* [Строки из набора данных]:
╭──
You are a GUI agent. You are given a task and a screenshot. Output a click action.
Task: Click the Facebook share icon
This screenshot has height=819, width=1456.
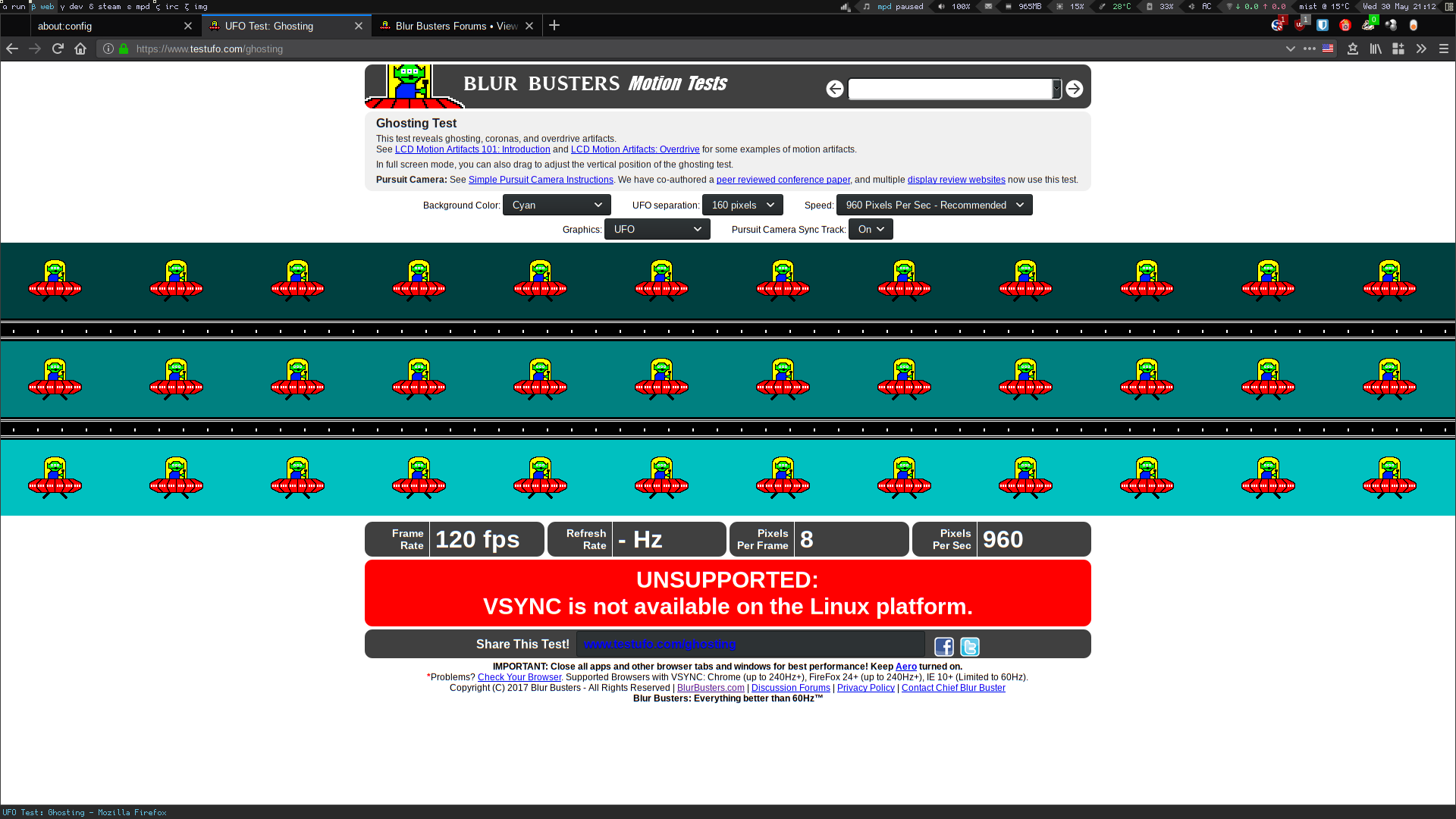944,646
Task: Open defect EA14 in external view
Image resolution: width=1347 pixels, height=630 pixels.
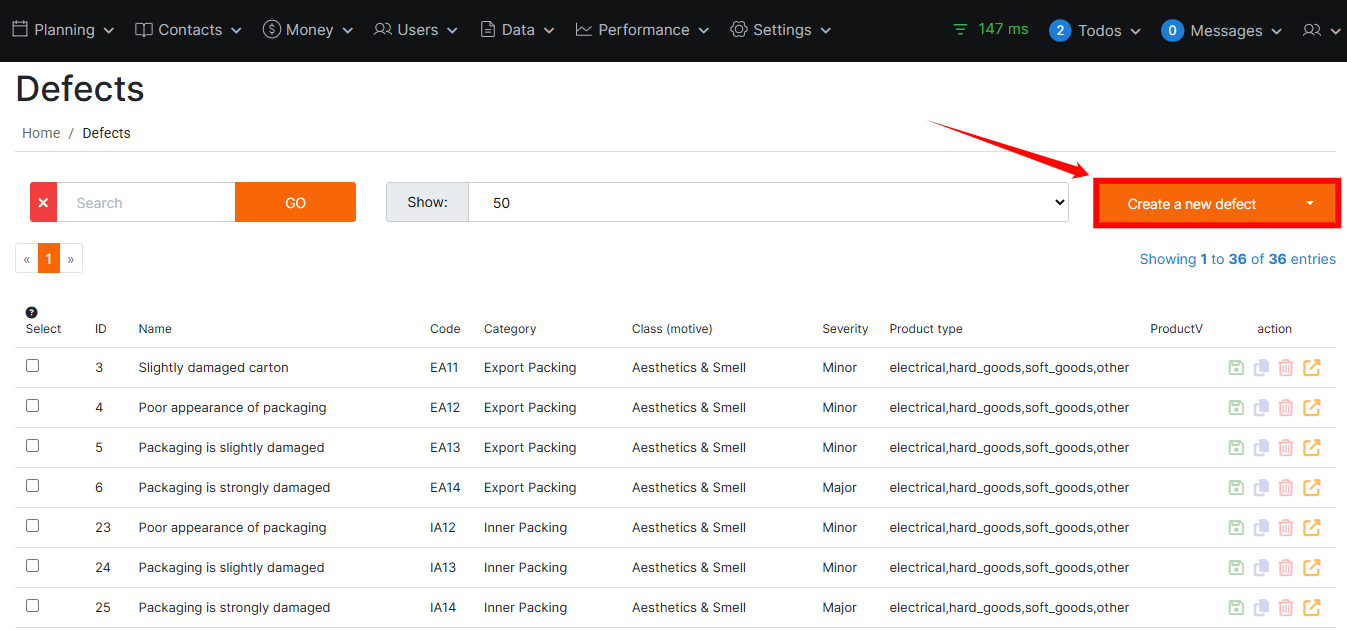Action: (1312, 488)
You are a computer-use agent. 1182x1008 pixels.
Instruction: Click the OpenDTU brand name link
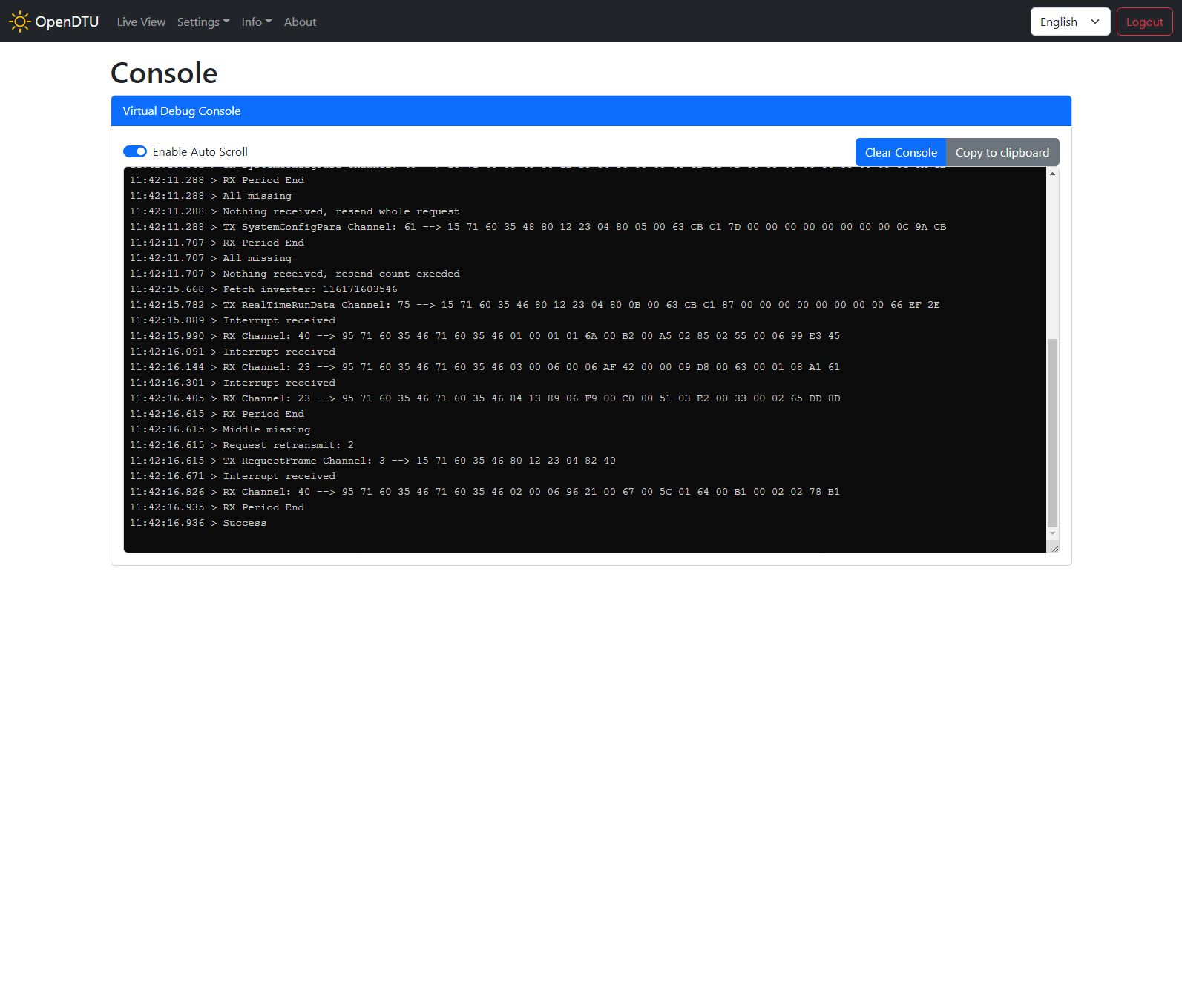tap(67, 22)
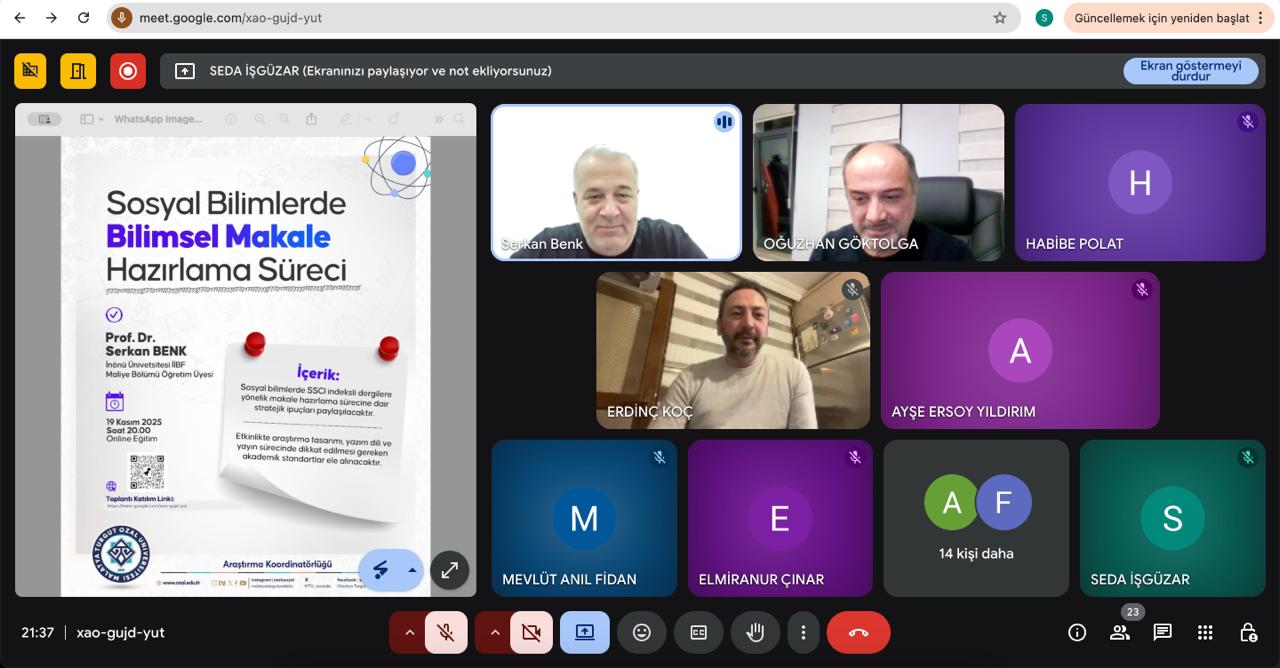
╰──
Пожалуйста, перепишите всё от строки, содержащей «You are a computer-use», до конца материала, поменяв «brand name» на «product name» и оставив остальное без изменений. Картинки в ответ не включайте.

* [РЕШЕНИЕ НИЖЕ]:
You are a computer-use agent. 1182x1008 pixels.
Instruction: Click the OpenDTU product name link
tap(67, 22)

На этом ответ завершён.